Records from a collection
· · ·

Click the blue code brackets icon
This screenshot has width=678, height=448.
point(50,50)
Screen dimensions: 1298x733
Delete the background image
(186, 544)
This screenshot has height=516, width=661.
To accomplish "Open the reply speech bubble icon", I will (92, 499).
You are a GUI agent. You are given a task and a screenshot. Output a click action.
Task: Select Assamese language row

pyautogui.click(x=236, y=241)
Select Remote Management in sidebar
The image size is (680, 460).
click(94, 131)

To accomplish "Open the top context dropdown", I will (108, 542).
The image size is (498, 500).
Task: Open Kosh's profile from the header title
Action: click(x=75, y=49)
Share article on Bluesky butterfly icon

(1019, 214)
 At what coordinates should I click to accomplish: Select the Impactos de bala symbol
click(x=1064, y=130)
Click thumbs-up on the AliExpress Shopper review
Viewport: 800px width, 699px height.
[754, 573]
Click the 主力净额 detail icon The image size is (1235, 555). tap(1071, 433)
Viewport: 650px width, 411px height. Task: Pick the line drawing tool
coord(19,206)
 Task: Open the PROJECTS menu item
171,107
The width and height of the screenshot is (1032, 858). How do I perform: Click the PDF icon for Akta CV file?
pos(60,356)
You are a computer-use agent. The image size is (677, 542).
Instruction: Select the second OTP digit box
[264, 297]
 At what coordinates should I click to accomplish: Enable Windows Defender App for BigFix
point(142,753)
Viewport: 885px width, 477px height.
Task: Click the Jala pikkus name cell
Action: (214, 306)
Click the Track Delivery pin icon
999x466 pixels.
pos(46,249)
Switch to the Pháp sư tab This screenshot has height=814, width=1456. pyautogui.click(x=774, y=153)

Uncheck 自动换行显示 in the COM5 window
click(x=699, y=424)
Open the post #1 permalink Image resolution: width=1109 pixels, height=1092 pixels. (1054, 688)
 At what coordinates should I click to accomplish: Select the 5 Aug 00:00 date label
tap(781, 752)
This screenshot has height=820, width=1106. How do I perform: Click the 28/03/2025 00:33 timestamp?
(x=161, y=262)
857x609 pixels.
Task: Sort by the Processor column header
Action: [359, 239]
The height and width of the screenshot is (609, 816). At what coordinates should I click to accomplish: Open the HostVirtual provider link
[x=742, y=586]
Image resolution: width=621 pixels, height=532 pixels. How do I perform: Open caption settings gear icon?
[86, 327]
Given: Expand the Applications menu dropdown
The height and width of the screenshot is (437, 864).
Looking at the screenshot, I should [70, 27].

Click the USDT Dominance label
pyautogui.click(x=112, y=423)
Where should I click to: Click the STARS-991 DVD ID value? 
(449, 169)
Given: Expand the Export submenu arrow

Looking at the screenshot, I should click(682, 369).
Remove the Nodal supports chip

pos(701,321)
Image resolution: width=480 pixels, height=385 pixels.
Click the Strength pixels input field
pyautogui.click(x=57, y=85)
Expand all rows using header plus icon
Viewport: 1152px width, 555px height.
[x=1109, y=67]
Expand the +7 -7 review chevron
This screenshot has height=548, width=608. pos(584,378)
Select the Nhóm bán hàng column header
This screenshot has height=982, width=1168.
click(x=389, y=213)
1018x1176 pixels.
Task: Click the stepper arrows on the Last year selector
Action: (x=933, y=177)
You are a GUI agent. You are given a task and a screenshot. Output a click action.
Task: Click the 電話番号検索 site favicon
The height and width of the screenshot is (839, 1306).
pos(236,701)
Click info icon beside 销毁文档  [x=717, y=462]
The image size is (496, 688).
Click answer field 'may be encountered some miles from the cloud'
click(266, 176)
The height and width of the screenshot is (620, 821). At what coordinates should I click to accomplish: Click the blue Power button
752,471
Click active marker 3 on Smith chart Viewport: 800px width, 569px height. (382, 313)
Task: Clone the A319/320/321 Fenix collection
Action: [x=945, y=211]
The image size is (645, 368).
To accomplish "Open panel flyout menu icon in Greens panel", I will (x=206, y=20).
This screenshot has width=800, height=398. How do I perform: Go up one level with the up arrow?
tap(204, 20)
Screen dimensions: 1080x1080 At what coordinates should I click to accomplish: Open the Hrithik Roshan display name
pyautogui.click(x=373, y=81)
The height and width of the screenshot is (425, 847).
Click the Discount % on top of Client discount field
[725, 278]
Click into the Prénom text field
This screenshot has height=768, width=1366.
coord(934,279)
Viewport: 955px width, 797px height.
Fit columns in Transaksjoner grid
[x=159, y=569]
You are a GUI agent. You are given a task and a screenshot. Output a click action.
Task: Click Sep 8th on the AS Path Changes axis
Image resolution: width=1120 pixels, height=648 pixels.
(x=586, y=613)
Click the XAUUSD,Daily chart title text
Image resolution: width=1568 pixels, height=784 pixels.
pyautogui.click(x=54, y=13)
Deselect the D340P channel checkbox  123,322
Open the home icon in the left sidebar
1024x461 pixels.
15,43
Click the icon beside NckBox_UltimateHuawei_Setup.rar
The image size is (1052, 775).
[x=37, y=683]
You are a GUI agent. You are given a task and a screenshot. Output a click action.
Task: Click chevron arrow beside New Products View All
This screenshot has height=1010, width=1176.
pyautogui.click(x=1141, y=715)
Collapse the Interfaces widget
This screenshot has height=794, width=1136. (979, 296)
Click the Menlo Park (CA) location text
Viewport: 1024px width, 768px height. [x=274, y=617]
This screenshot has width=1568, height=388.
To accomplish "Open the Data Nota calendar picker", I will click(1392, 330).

· · ·

• Exercise directions:
Each entry needs to be written out again, exactly as given.

• Solved problem:
Click the blue code brackets icon
This screenshot has width=678, height=448.
point(50,50)
Screen dimensions: 1298x733
Delete the background image
(186, 544)
This screenshot has height=516, width=661.
To accomplish "Open the reply speech bubble icon", I will (92, 499).
You are a GUI agent. You are given a task and a screenshot. Output a click action.
Task: Select Assamese language row

pyautogui.click(x=236, y=241)
Select Remote Management in sidebar
The image size is (680, 460).
click(94, 131)

To accomplish "Open the top context dropdown", I will (108, 542).
The image size is (498, 500).
Task: Open Kosh's profile from the header title
Action: click(x=75, y=49)
Share article on Bluesky butterfly icon

(1019, 214)
 At what coordinates should I click to accomplish: Select the Impactos de bala symbol
click(x=1064, y=130)
Click thumbs-up on the AliExpress Shopper review
Viewport: 800px width, 699px height.
[754, 573]
Click the 主力净额 detail icon The image size is (1235, 555). tap(1071, 433)
Viewport: 650px width, 411px height. Task: Pick the line drawing tool
coord(19,206)
 Task: Open the PROJECTS menu item
171,107
The width and height of the screenshot is (1032, 858). How do I perform: Click the PDF icon for Akta CV file?
pos(60,356)
You are a computer-use agent. The image size is (677, 542).
Instruction: Select the second OTP digit box
[264, 297]
 At what coordinates should I click to accomplish: Enable Windows Defender App for BigFix
point(142,753)
Viewport: 885px width, 477px height.
Task: Click the Jala pikkus name cell
Action: (214, 306)
Click the Track Delivery pin icon
999x466 pixels.
pos(46,249)
Switch to the Pháp sư tab This screenshot has height=814, width=1456. pyautogui.click(x=774, y=153)

Uncheck 自动换行显示 in the COM5 window
click(x=699, y=424)
Open the post #1 permalink Image resolution: width=1109 pixels, height=1092 pixels. (1054, 688)
 At what coordinates should I click to accomplish: Select the 5 Aug 00:00 date label
tap(781, 752)
This screenshot has height=820, width=1106. How do I perform: Click the 28/03/2025 00:33 timestamp?
(x=161, y=262)
857x609 pixels.
Task: Sort by the Processor column header
Action: [359, 239]
The height and width of the screenshot is (609, 816). At what coordinates should I click to accomplish: Open the HostVirtual provider link
[x=742, y=586]
Image resolution: width=621 pixels, height=532 pixels. How do I perform: Open caption settings gear icon?
[86, 327]
Given: Expand the Applications menu dropdown
The height and width of the screenshot is (437, 864).
Looking at the screenshot, I should [70, 27].

Click the USDT Dominance label
pyautogui.click(x=112, y=423)
Where should I click to: Click the STARS-991 DVD ID value? 
(449, 169)
Given: Expand the Export submenu arrow

Looking at the screenshot, I should click(682, 369).
Remove the Nodal supports chip

pos(701,321)
Image resolution: width=480 pixels, height=385 pixels.
Click the Strength pixels input field
pyautogui.click(x=57, y=85)
Expand all rows using header plus icon
Viewport: 1152px width, 555px height.
[x=1109, y=67]
Expand the +7 -7 review chevron
This screenshot has height=548, width=608. pos(584,378)
Select the Nhóm bán hàng column header
This screenshot has height=982, width=1168.
click(x=389, y=213)
1018x1176 pixels.
Task: Click the stepper arrows on the Last year selector
Action: (x=933, y=177)
You are a GUI agent. You are given a task and a screenshot. Output a click action.
Task: Click the 電話番号検索 site favicon
The height and width of the screenshot is (839, 1306).
pos(236,701)
Click info icon beside 销毁文档  [x=717, y=462]
The image size is (496, 688).
Click answer field 'may be encountered some miles from the cloud'
click(266, 176)
The height and width of the screenshot is (620, 821). At what coordinates should I click to accomplish: Click the blue Power button
752,471
Click active marker 3 on Smith chart Viewport: 800px width, 569px height. (382, 313)
Task: Clone the A319/320/321 Fenix collection
Action: [x=945, y=211]
The image size is (645, 368).
To accomplish "Open panel flyout menu icon in Greens panel", I will (x=206, y=20).
This screenshot has width=800, height=398. How do I perform: Go up one level with the up arrow?
tap(204, 20)
Screen dimensions: 1080x1080 At what coordinates should I click to accomplish: Open the Hrithik Roshan display name
pyautogui.click(x=373, y=81)
The height and width of the screenshot is (425, 847).
Click the Discount % on top of Client discount field
[725, 278]
Click into the Prénom text field
This screenshot has height=768, width=1366.
coord(934,279)
Viewport: 955px width, 797px height.
Fit columns in Transaksjoner grid
[x=159, y=569]
You are a GUI agent. You are given a task and a screenshot. Output a click action.
Task: Click Sep 8th on the AS Path Changes axis
Image resolution: width=1120 pixels, height=648 pixels.
(x=586, y=613)
Click the XAUUSD,Daily chart title text
Image resolution: width=1568 pixels, height=784 pixels.
pyautogui.click(x=54, y=13)
Deselect the D340P channel checkbox  123,322
Open the home icon in the left sidebar
1024x461 pixels.
15,43
Click the icon beside NckBox_UltimateHuawei_Setup.rar
The image size is (1052, 775).
[x=37, y=683]
You are a GUI agent. You are given a task and a screenshot. Output a click action.
Task: Click chevron arrow beside New Products View All
This screenshot has height=1010, width=1176.
pyautogui.click(x=1141, y=715)
Collapse the Interfaces widget
This screenshot has height=794, width=1136. (979, 296)
Click the Menlo Park (CA) location text
Viewport: 1024px width, 768px height. [x=274, y=617]
This screenshot has width=1568, height=388.
To accomplish "Open the Data Nota calendar picker", I will click(1392, 330).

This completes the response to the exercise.